__WORK TASK__
Reproduce the opening lines of the records exactly, up to and including the line in which "Task: Click the retweet arrows icon" occurs.

**********

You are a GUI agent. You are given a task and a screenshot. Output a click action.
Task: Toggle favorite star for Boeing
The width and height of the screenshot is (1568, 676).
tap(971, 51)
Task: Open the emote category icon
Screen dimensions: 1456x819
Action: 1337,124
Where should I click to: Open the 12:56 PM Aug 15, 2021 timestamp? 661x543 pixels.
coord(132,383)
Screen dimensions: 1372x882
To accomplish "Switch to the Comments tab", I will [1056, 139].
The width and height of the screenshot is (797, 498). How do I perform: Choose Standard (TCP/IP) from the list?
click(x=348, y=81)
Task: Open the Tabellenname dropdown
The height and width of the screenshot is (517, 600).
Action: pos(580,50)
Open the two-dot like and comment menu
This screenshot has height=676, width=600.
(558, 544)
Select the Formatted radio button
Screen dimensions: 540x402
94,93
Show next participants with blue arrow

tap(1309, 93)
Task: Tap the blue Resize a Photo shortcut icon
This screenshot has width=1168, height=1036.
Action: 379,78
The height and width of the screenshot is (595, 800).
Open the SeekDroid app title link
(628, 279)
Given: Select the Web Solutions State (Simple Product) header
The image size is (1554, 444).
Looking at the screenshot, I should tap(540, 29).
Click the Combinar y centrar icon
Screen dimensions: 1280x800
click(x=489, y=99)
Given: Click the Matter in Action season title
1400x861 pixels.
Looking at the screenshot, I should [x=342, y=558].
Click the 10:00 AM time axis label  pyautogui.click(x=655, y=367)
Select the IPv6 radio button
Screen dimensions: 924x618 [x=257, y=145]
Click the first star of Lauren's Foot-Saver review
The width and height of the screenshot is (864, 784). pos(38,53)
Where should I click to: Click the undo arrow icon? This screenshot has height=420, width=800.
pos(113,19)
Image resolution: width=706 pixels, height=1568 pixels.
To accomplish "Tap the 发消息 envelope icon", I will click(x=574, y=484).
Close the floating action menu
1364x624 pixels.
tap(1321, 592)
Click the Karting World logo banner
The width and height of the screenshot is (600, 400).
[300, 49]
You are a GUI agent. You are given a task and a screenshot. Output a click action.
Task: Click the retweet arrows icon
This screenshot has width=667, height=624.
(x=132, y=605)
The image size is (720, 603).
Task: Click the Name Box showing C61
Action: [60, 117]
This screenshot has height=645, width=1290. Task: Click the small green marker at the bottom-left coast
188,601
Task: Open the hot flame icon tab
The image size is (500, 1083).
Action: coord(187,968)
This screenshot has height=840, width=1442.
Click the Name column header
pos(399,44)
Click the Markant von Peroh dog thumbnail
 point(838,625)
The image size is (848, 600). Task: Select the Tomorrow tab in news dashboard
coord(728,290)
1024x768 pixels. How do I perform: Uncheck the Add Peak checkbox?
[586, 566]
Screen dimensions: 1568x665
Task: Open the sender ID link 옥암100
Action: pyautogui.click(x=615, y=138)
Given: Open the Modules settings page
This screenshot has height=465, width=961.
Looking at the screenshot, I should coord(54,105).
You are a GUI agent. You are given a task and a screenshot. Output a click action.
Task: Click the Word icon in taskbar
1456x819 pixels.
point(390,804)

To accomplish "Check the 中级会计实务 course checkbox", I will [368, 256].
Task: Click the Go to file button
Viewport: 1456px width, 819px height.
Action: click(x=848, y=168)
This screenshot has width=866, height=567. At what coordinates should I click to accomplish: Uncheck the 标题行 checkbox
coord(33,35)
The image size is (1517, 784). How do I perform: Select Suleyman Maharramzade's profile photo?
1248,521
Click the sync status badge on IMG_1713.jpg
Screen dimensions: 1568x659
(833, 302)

**********

__SOLUTION FOR THIS EXERCISE__
You are a GUI agent. You are given a task and a screenshot. Output a click action.
Task: Toggle favorite star for Boeing
The width and height of the screenshot is (1568, 676).
tap(971, 51)
Task: Open the emote category icon
Screen dimensions: 1456x819
Action: 1337,124
Where should I click to: Open the 12:56 PM Aug 15, 2021 timestamp? 661x543 pixels.
coord(132,383)
Screen dimensions: 1372x882
To accomplish "Switch to the Comments tab", I will [1056, 139].
The width and height of the screenshot is (797, 498). How do I perform: Choose Standard (TCP/IP) from the list?
click(x=348, y=81)
Task: Open the Tabellenname dropdown
The height and width of the screenshot is (517, 600).
Action: pos(580,50)
Open the two-dot like and comment menu
This screenshot has height=676, width=600.
(558, 544)
Select the Formatted radio button
Screen dimensions: 540x402
94,93
Show next participants with blue arrow

tap(1309, 93)
Task: Tap the blue Resize a Photo shortcut icon
This screenshot has width=1168, height=1036.
Action: 379,78
The height and width of the screenshot is (595, 800).
Open the SeekDroid app title link
(628, 279)
Given: Select the Web Solutions State (Simple Product) header
The image size is (1554, 444).
Looking at the screenshot, I should tap(540, 29).
Click the Combinar y centrar icon
Screen dimensions: 1280x800
click(x=489, y=99)
Given: Click the Matter in Action season title
1400x861 pixels.
Looking at the screenshot, I should [x=342, y=558].
Click the 10:00 AM time axis label  pyautogui.click(x=655, y=367)
Select the IPv6 radio button
Screen dimensions: 924x618 [x=257, y=145]
Click the first star of Lauren's Foot-Saver review
The width and height of the screenshot is (864, 784). pos(38,53)
Where should I click to: Click the undo arrow icon? This screenshot has height=420, width=800.
pos(113,19)
Image resolution: width=706 pixels, height=1568 pixels.
To accomplish "Tap the 发消息 envelope icon", I will click(x=574, y=484).
Close the floating action menu
1364x624 pixels.
tap(1321, 592)
Click the Karting World logo banner
The width and height of the screenshot is (600, 400).
[300, 49]
You are a GUI agent. You are given a task and a screenshot. Output a click action.
Task: Click the retweet arrows icon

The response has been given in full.